He Died Our Death

The astonishingly good news of the gospel is that Christ died for our sins. He was willing to bear our curse, willing to pay our debt, willing to cover the cost and take our failure upon himself in our place. He was willing to make a great exchange. But one of the more shocking parts of this glorious truth, is that the eternal “Word became flesh” (John 1:14) in order to do that. Here is what we read in 1 Peter 2:24:

“He himself bore our sins in his body on the tree, so that we might die to sins and live for righteousness; by his wounds you have been healed” (1 Peter 2:24).

Peter has just told us that Christ bore our sins in his body on the tree. Isn’t that interesting? Why did he have to feel a whip on his back and the weight of God’s wrath upon his shoulders? Why did he have to be crucified? Why couldn’t he have just taken care of our debt from heaven? Why did he have to bear our sins in his body?

Because the only way that God can be perfectly just and true to himself (for he cannot deny himself) is to enforce the penalty of sin — and the penalty is death. God had told Adam and Eve that on the day they disobeyed and ate from the tree of the knowledge of good and evil, they would surely die. So in order for God to be just and true, there must be death for disobedience. 

But if God would pay our debt, if he would remove our guilt, if he would bear our curse — then that means that he must somehow taste death. But God cannot die. And yet he has determined that he himself will deliver us and bring us back to himself. So what happens? The Word becomes flesh. God the Son assumes full humanity while remaining fully divine, so that he can both live a perfect life and so that his human body can suffer the judgment of death for our sin. 

Not only that, but just as the world was racked and ruined when we sinned at a tree, so God performed the ultimate act of restoration and reconciliation at a tree. Whereas we would hide behind trees of our own making, afraid to show ourselves to God because of our sin, Christ was hanged upon a tree, on display for all the world to see as he bore our sin. Thus, Christ’s wounds bring us healing; his scars make us beautiful; his death gives us life. So as it turns out, God is not just a God of justice; he is a God of poetic justice.

Christ, Our Justification and Sanctification

But Jesus did not die only to take away our sins and pay our debts so that we could live however we would like. No. We have been bought with a price, the very blood of the Son of God himself — and as that blood washes over us, it transforms us. 

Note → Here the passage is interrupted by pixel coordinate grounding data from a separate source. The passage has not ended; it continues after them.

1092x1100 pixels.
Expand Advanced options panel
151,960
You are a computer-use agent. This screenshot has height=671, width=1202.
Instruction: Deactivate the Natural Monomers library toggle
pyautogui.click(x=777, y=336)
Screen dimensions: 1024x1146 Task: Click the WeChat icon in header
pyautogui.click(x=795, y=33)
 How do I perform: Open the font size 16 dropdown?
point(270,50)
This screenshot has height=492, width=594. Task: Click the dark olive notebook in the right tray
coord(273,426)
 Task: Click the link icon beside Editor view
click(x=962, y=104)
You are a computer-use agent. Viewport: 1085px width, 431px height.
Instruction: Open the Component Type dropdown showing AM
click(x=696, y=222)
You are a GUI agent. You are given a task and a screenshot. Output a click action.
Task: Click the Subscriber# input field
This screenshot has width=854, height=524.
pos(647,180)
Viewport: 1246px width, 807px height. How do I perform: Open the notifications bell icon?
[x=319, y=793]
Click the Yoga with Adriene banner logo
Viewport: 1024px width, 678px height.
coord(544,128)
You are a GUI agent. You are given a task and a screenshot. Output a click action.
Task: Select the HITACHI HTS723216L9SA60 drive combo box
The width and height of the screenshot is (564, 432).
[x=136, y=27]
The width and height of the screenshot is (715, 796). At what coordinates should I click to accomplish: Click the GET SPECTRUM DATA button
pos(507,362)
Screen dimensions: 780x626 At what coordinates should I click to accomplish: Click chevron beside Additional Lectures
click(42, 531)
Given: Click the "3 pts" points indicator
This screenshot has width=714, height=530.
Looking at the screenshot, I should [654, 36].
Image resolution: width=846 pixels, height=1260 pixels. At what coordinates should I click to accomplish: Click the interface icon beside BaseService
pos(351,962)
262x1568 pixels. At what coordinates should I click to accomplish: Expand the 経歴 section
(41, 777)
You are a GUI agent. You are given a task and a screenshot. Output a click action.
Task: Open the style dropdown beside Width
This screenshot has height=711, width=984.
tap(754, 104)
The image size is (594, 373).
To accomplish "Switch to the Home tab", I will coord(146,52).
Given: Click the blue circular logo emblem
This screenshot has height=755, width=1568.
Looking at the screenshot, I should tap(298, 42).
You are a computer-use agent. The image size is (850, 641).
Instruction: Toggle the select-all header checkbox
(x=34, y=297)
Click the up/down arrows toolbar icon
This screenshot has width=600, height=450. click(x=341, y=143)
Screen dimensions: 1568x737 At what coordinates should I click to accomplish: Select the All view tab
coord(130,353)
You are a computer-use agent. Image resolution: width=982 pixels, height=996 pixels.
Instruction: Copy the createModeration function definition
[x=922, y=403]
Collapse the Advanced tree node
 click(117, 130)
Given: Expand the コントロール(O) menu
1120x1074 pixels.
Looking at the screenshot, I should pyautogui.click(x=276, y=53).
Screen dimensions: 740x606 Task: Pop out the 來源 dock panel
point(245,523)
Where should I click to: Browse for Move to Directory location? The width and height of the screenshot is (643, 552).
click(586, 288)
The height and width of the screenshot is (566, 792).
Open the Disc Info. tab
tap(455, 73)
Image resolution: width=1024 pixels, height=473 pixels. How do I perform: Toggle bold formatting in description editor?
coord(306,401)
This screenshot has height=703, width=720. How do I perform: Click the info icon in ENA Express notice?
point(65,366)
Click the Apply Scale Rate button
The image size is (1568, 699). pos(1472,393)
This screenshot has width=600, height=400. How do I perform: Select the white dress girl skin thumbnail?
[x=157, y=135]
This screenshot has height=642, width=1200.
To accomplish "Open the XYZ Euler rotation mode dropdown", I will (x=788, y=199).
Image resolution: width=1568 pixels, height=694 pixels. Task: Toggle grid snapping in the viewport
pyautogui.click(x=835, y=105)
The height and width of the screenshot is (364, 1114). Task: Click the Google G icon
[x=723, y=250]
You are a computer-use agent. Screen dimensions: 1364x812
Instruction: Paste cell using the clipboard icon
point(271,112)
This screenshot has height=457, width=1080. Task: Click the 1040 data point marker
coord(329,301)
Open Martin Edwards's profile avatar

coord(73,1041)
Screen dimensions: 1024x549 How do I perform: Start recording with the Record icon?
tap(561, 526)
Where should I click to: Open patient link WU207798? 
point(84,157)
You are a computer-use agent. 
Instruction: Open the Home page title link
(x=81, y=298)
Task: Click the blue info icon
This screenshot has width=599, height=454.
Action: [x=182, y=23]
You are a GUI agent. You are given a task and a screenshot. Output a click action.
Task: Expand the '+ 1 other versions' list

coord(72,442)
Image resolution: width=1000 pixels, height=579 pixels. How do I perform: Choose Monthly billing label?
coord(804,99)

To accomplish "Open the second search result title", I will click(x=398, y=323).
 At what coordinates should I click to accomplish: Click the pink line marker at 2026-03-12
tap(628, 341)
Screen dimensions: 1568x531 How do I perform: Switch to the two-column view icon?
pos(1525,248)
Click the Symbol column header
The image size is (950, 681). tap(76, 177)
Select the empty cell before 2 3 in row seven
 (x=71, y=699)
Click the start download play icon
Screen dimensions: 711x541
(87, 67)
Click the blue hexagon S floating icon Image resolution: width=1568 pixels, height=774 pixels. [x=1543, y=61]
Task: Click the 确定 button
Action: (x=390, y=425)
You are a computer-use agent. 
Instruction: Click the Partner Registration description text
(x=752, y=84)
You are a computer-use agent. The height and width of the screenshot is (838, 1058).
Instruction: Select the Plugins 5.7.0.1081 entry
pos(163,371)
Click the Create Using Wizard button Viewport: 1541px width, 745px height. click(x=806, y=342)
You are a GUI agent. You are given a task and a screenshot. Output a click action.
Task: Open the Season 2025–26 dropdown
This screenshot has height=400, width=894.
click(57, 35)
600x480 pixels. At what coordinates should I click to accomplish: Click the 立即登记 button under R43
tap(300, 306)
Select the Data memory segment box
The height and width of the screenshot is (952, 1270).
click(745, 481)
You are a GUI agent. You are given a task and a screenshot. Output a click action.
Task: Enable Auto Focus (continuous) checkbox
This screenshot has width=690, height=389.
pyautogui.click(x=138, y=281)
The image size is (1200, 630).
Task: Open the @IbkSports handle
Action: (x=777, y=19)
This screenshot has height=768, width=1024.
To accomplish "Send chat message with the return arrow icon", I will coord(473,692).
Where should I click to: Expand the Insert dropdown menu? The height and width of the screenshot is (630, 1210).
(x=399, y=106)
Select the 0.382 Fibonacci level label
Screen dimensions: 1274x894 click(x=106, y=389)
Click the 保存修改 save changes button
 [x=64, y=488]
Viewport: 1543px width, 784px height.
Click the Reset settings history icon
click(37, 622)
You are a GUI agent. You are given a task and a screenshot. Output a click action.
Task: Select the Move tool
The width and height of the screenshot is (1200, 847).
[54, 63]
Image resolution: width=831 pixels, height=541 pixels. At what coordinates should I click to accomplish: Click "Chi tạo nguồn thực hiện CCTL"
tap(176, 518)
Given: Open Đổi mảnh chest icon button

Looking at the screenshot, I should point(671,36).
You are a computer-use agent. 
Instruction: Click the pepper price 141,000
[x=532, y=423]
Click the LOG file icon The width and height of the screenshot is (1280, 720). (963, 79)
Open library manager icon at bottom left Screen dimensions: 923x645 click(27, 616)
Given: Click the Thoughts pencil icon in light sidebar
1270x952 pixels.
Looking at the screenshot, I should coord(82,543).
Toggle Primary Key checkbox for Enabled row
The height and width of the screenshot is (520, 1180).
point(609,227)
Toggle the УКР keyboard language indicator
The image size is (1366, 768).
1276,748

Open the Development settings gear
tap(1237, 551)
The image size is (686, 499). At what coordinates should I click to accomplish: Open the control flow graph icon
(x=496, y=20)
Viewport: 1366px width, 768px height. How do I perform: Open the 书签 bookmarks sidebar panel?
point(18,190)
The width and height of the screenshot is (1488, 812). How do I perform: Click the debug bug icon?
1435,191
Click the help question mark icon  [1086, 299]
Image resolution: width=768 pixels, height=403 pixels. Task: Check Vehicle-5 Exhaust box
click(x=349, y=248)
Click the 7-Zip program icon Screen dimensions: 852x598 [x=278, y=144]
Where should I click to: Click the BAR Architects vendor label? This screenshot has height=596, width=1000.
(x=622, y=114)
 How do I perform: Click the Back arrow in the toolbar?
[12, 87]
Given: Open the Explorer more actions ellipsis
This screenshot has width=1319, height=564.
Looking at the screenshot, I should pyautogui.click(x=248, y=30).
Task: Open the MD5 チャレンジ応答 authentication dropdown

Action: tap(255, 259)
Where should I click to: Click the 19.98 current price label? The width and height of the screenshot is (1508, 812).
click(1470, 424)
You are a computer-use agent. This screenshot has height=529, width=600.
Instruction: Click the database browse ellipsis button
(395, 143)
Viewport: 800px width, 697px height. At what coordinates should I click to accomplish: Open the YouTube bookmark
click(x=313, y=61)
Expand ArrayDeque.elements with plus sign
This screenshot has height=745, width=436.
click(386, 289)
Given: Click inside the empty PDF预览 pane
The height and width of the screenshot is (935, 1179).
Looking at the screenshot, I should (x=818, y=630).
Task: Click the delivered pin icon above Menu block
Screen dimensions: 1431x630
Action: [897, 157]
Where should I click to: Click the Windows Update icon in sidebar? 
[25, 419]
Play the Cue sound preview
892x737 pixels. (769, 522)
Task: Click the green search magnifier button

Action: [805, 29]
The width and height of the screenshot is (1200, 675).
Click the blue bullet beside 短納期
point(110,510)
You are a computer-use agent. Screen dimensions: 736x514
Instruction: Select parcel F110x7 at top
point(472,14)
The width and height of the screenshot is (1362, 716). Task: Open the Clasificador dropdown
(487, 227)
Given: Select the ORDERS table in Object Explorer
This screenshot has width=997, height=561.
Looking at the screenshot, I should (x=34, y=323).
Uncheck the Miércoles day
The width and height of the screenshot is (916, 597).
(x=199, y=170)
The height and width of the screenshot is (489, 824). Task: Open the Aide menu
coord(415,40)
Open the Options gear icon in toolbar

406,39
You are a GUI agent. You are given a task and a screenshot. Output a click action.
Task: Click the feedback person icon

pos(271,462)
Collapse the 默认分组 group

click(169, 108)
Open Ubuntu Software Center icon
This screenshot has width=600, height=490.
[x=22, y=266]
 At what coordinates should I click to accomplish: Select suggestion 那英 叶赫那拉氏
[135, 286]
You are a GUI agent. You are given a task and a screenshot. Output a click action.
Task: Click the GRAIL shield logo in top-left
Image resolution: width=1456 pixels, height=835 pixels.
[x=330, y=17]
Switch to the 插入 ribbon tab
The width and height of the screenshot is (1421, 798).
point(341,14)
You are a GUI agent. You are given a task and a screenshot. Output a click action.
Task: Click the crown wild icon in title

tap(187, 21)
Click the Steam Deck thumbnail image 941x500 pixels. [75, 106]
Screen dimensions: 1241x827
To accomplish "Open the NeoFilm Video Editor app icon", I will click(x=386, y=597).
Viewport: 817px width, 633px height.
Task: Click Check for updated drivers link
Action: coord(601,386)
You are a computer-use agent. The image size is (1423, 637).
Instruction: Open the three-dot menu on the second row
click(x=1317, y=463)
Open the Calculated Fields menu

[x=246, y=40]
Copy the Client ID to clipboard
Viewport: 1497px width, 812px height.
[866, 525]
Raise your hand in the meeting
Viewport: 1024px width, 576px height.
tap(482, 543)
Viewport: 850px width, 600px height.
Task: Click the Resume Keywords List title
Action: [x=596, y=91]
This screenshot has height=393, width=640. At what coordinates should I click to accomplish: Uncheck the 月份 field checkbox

Christ’s death grants to us what theologians call justification and sanctification. Justification is where Jesus makes us right with God once-and-for-all through the forgiveness of sins, in spite of our inherent unrighteousness and wretchedness; in other words, we’re set as far as the records go, because Jesus nailed our certificate of debt to the cross (Col. 2:14). But sanctification is where Jesus empowers us to actually live as God has asked us to, step-by-step and day-by-day. He makes us holy as he is holy. Peter says as much in the middle of the verse: Christ bore our sins… so that we might die to sins and live for righteousness

Do You Believe?

The question now is: do you believe this? Do you believe that you couldn’t do so much as remove one little penny of your debt, couldn’t do enough good works to make up for even onesin, couldn’t do one thing to save yourself from the curse of death and the wrath of God — and that only Jesus could save you by bearing your sins upon the cross and dying your death? Do you believe that the Son of God loved you and gave himself for you (Gal. 2:20)? 

Because that is how we receive Jesus: by the hand of faith. You do not need to touch his body to lay hold of him; you do not need to pierce his side with a spear to be washed in his cleaning blood; you need only believe, and he will be nearer to you than you are to yourself, and will wash you whiter than an unstained, untouched field of snow, glimmering under the winter sun. He will free you from the curse of sin, even as he frees you to live a holy life. Praise be to him.